Levin, J.
This is an action for a judgment declaring the rights and liabilities of the parties under a written contract. The plaintiffs appeal a judgment
adopting the defendants’ construction of the documents.
The plaintiffs, Harold L. Stark and his wife, Martha, were the owners of the only business in Larkin Township, Midland County, licensed to sell liquor by the glass. Defendant Budwarker, Inc., owned a parcel of land in the same township and desired to construct a Holiday Inn motel.
On February 8, 1966, the Starks sold their business and liquor license to Budwarker for $150,000. Of this amount $44,000 was paid at the closing and the balance was payable over a ten-year period.
The Budwarker property was located only a short distance from the City of Midland where, by local option, liquor could not be sold by the glass. The contract of sale provided that in the event the motel site was annexed to Midland, upon retransfer back to the Starks of the liquor license the unpaid balance of purchase price would be deemed discharged.
In November, 1966 sale of liquor by the glass in Midland was authorized by popular vote and liquor licenses became available. At approximately the same time Budwarker was experiencing water and sewage problems. The City of Midland was willing to supply water and sewage services if the motel site was annexed to the city. In the spring of 1967 Budwarker signed a contract with the city for the use of water and sewage facilities and petitioned for annexation. The Starks were notified of the proposed annexation and of Budwarker’s intention to retransfer the liquor license back to them in discharge of the unpaid purchase price.
Budwarker maintains that under the contract, upon annexation of the motel site to the City of Midland and reassignment of the liquor license to the Starks, it would be relieved of the obligation to pay the balance of the purchase price without
regard to whether the annexation was instigated by Budwarker and also without regard to whether annexation affects the usability of the liquor license.
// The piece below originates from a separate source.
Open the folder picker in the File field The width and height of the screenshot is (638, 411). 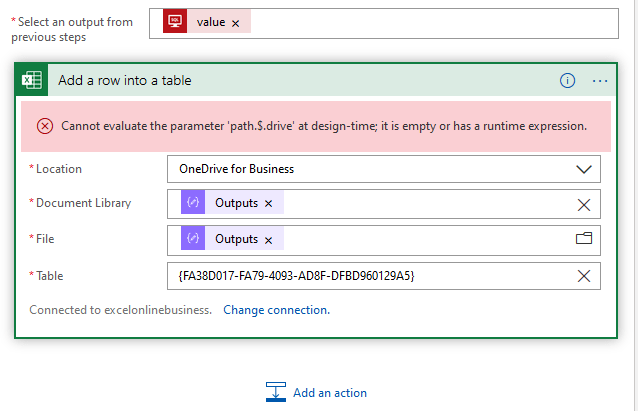[584, 240]
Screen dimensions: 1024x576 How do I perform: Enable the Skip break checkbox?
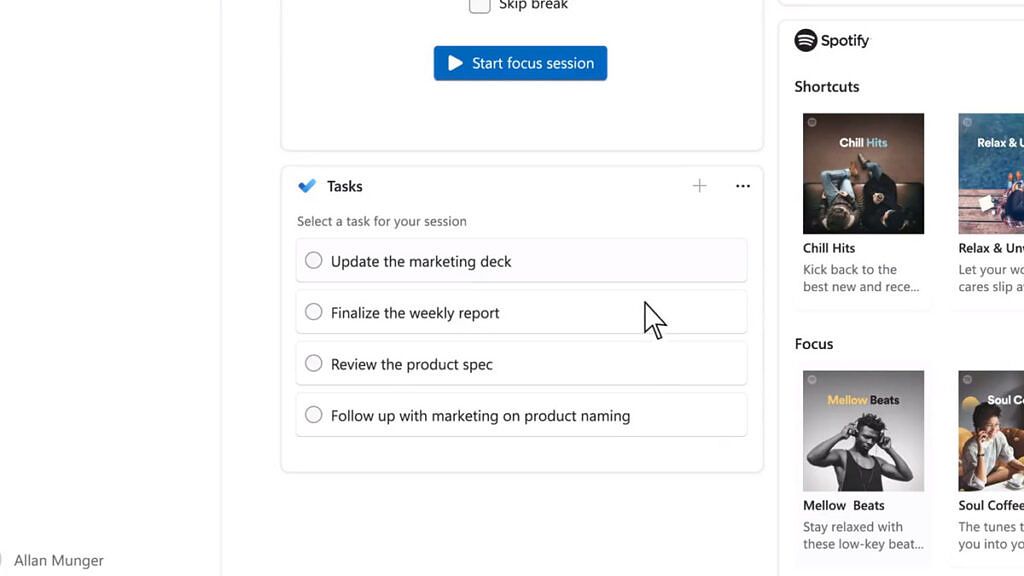pyautogui.click(x=479, y=6)
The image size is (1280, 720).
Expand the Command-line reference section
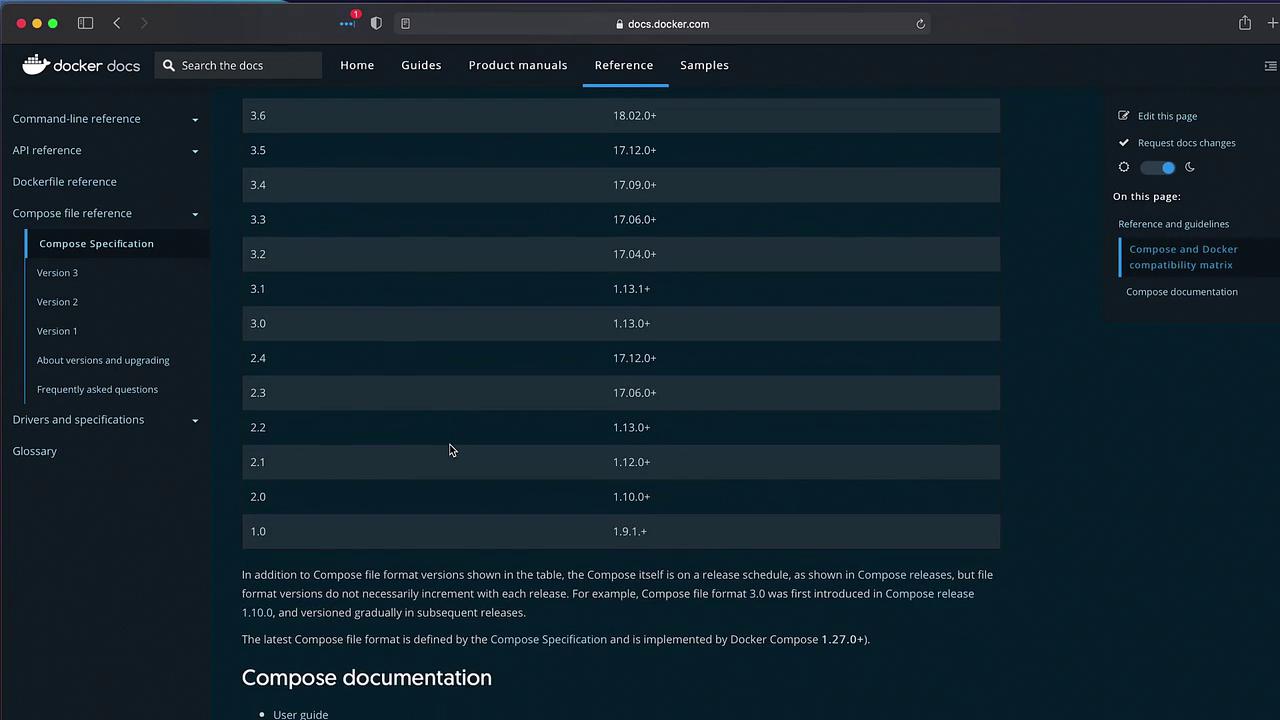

The Starks contend that the parties intended that Budwarker would be relieved of its obligation only in the event of an involuntary annexation rendering the liquor license unusable.
The purchase agreement between the parties, dated April 2, 1965, provided that, “in the event there is any change in the governmental status of the property wherein the Holiday Inn motel site is located, from the township of Larkin to the City of Midland” that the liquor license would be transferred back to the Starks subject to Budwarker’s right to retain the license by paying the balance due under the agreement.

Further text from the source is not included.